▶ Yang Diminta
Ambil semua baris dari catatan di bawah ini, lalu tuliskan kembali tanpa mengubah satu karakter pun.

------ Kutipan Data

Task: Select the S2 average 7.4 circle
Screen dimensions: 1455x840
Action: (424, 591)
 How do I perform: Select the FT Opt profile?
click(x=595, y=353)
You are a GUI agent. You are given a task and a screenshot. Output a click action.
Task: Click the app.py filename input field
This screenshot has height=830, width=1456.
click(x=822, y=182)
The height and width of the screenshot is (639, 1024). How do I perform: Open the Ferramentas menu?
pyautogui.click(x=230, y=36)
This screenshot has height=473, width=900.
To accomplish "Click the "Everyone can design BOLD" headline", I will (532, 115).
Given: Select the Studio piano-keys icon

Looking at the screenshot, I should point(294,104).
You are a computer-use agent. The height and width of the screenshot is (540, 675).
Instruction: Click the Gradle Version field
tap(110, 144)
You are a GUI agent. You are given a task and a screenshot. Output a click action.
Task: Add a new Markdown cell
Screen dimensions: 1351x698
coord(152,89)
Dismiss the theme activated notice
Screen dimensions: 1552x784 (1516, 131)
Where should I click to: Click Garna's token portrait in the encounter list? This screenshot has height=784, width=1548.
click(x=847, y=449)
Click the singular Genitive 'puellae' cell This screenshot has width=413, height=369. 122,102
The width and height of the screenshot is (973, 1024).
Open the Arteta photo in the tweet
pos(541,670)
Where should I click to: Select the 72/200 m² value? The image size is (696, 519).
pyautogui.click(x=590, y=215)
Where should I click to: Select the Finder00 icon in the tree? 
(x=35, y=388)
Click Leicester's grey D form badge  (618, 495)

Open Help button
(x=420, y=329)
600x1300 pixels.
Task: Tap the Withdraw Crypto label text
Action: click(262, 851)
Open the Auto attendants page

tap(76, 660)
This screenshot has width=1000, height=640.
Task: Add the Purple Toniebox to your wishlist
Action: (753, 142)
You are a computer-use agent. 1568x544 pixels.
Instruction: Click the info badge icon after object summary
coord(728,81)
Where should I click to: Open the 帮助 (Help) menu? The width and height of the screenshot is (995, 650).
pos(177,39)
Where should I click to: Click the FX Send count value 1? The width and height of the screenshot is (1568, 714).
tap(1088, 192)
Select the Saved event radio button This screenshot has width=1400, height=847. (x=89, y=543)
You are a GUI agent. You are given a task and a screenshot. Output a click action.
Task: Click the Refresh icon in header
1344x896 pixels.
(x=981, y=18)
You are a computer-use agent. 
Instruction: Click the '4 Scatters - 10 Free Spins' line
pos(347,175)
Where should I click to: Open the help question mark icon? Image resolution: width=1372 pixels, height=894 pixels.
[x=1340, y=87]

------------

▶ Jawaban Terurai
Task: Select the S2 average 7.4 circle
Screen dimensions: 1455x840
Action: (424, 591)
 How do I perform: Select the FT Opt profile?
click(x=595, y=353)
You are a GUI agent. You are given a task and a screenshot. Output a click action.
Task: Click the app.py filename input field
This screenshot has height=830, width=1456.
click(x=822, y=182)
The height and width of the screenshot is (639, 1024). How do I perform: Open the Ferramentas menu?
pyautogui.click(x=230, y=36)
This screenshot has height=473, width=900.
To accomplish "Click the "Everyone can design BOLD" headline", I will (532, 115).
Given: Select the Studio piano-keys icon

Looking at the screenshot, I should point(294,104).
You are a computer-use agent. The height and width of the screenshot is (540, 675).
Instruction: Click the Gradle Version field
tap(110, 144)
You are a GUI agent. You are given a task and a screenshot. Output a click action.
Task: Add a new Markdown cell
Screen dimensions: 1351x698
coord(152,89)
Dismiss the theme activated notice
Screen dimensions: 1552x784 (1516, 131)
Where should I click to: Click Garna's token portrait in the encounter list? This screenshot has height=784, width=1548.
click(x=847, y=449)
Click the singular Genitive 'puellae' cell This screenshot has width=413, height=369. 122,102
The width and height of the screenshot is (973, 1024).
Open the Arteta photo in the tweet
pos(541,670)
Where should I click to: Select the 72/200 m² value? The image size is (696, 519).
pyautogui.click(x=590, y=215)
Where should I click to: Select the Finder00 icon in the tree? 
(x=35, y=388)
Click Leicester's grey D form badge  (618, 495)

Open Help button
(x=420, y=329)
600x1300 pixels.
Task: Tap the Withdraw Crypto label text
Action: click(262, 851)
Open the Auto attendants page

tap(76, 660)
This screenshot has width=1000, height=640.
Task: Add the Purple Toniebox to your wishlist
Action: (753, 142)
You are a computer-use agent. 1568x544 pixels.
Instruction: Click the info badge icon after object summary
coord(728,81)
Where should I click to: Open the 帮助 (Help) menu? The width and height of the screenshot is (995, 650).
pos(177,39)
Where should I click to: Click the FX Send count value 1? The width and height of the screenshot is (1568, 714).
tap(1088, 192)
Select the Saved event radio button This screenshot has width=1400, height=847. (x=89, y=543)
You are a GUI agent. You are given a task and a screenshot. Output a click action.
Task: Click the Refresh icon in header
1344x896 pixels.
(x=981, y=18)
You are a computer-use agent. 
Instruction: Click the '4 Scatters - 10 Free Spins' line
pos(347,175)
Where should I click to: Open the help question mark icon? Image resolution: width=1372 pixels, height=894 pixels.
[x=1340, y=87]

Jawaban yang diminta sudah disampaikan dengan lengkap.